* [EXERCISE DESCRIPTION] Return, from the data that follows, each line that holds the word "metadatos".

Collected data
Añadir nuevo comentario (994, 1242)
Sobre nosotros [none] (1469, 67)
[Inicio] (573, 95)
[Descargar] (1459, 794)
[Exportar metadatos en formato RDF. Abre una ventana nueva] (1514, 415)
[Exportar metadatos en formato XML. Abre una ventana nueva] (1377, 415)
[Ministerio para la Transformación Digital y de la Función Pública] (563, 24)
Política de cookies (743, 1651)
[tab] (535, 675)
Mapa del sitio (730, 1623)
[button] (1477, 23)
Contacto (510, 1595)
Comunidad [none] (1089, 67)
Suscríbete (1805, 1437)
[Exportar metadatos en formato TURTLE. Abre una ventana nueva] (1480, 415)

* [RESULT OF THIS TASK]
[Exportar metadatos en formato RDF. Abre una ventana nueva] (1514, 415)
[Exportar metadatos en formato XML. Abre una ventana nueva] (1377, 415)
[Exportar metadatos en formato TURTLE. Abre una ventana nueva] (1480, 415)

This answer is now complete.